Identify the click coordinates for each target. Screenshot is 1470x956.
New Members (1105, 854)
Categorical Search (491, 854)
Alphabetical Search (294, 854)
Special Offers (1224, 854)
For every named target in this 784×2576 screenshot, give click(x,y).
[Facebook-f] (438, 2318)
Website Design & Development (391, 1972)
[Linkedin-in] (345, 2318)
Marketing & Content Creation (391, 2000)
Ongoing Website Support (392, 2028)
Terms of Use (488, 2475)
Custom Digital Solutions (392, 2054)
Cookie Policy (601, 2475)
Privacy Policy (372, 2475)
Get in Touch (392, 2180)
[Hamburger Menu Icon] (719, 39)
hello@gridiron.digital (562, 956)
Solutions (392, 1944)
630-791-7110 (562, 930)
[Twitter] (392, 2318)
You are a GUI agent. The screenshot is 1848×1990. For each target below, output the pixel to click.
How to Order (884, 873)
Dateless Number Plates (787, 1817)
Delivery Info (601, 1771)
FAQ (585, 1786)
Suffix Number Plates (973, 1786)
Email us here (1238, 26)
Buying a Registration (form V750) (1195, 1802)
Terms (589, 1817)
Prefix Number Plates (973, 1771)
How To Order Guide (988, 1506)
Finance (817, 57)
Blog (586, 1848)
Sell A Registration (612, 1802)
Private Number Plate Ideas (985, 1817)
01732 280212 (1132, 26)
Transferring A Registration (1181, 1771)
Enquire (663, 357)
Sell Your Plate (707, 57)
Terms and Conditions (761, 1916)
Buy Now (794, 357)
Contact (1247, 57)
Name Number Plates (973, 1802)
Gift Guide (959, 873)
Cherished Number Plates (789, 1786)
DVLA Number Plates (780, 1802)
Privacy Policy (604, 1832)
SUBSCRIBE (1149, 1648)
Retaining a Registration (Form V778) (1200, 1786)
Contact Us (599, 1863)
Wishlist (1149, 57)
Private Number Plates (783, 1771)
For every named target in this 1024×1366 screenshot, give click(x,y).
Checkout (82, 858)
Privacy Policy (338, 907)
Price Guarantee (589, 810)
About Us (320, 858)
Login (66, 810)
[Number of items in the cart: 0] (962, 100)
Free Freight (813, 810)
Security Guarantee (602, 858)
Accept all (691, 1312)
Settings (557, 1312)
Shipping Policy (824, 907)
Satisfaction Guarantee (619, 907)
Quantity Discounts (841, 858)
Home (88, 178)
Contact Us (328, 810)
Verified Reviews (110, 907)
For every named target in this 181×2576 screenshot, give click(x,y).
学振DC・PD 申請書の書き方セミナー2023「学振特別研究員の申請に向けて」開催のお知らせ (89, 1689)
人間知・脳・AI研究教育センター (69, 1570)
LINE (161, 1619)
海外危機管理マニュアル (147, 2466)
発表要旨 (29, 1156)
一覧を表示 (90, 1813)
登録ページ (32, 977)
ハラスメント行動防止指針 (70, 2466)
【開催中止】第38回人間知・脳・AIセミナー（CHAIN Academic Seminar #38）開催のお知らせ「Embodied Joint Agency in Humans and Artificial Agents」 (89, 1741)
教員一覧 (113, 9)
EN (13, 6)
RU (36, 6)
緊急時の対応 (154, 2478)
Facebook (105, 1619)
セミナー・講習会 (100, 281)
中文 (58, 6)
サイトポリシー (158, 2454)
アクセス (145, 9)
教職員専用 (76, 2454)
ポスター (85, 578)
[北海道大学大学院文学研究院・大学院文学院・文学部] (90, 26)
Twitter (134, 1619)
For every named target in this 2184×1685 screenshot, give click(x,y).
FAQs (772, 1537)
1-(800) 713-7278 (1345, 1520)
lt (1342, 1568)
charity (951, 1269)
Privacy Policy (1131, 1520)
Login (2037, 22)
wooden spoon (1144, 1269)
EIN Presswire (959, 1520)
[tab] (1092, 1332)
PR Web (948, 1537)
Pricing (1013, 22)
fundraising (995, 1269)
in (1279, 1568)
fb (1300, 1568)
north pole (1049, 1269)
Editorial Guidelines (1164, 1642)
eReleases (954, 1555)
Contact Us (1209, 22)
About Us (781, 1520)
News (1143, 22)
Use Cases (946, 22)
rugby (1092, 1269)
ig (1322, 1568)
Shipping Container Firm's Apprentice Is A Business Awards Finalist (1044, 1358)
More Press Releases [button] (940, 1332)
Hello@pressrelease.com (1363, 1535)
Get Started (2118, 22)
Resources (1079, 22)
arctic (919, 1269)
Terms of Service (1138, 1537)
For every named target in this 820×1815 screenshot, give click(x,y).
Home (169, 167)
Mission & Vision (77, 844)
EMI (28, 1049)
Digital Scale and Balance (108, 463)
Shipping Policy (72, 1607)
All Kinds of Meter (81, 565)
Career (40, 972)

····················

● Task statement
Lines from the records above that hold "Plates" are the ones to list.

● Reply to the task
Dateless Number Plates (787, 1817)
Suffix Number Plates (973, 1786)
Prefix Number Plates (973, 1771)
Name Number Plates (973, 1802)
Cherished Number Plates (789, 1786)
DVLA Number Plates (780, 1802)
Private Number Plates (783, 1771)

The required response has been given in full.